ARCHIVED from builddistributedsystem.com on 2026-04-28 — URL: https://builddistributedsystem.com/tracks/logger/tasks/task-10-3-1-btree-node
TASK

Implementation

The B-Tree is the most widely used on-disk data structure. PostgreSQL, MySQL InnoDB, SQLite, and virtually every relational database uses B-Trees for their indexes.

A B-Tree node maps to a fixed-size page on disk (typically 4KB, matching the OS page size). Each node holds:

  • Internal nodes: sorted keys + child pointers.
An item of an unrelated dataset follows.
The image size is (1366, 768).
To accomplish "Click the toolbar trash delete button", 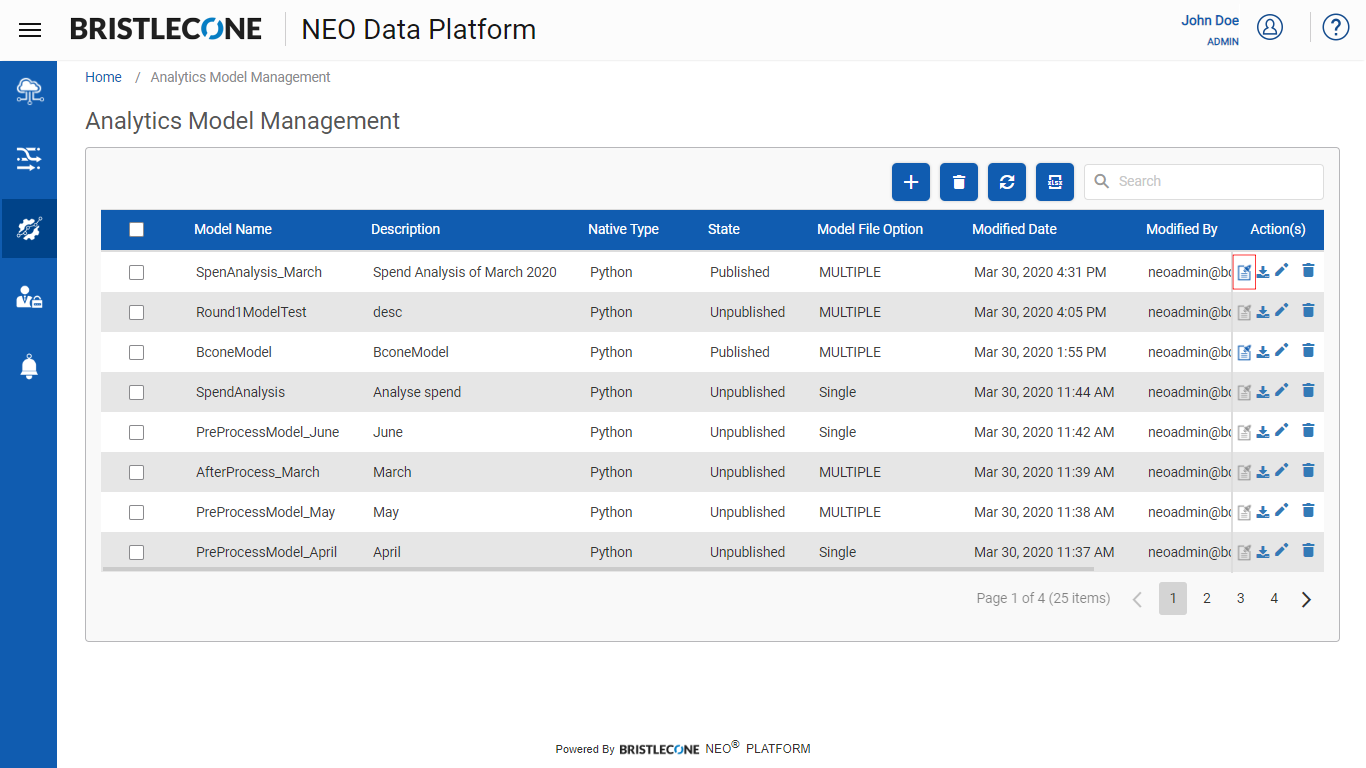I will pyautogui.click(x=959, y=182).
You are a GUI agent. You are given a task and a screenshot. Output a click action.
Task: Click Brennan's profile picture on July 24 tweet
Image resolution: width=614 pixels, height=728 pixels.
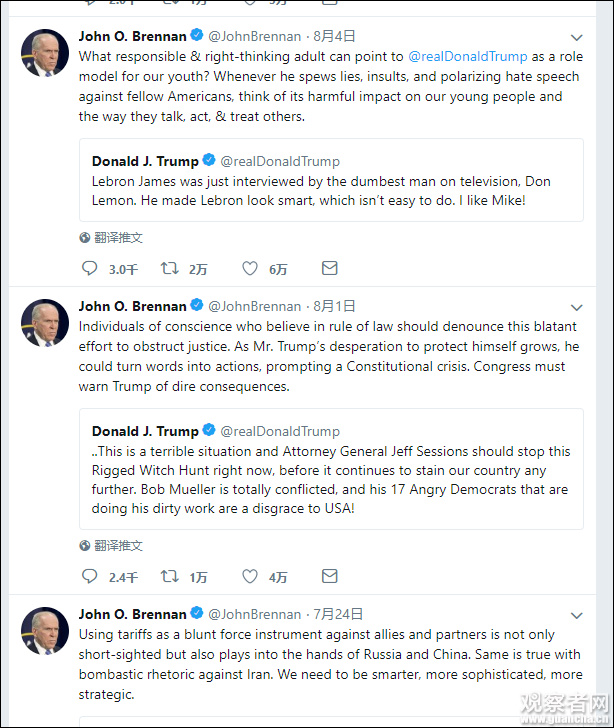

Each key acts as a separator between two subtrees.
  • Leaf nodes: sorted keys + values (or pointers to data rows).

The search algorithm:

  1. Start at the root node (1 disk read)
  2. Binary search within the node to find the correct child pointer
  3. Follow the pointer to the next node (1 disk read)
  4. Repeat until reaching a leaf node
  5. Binary search within the leaf for the key

With a branching factor of 500 (typical for 4KB pages), a 3-level B-Tree can store ~125 million keys, requiring only 3 disk reads per lookup.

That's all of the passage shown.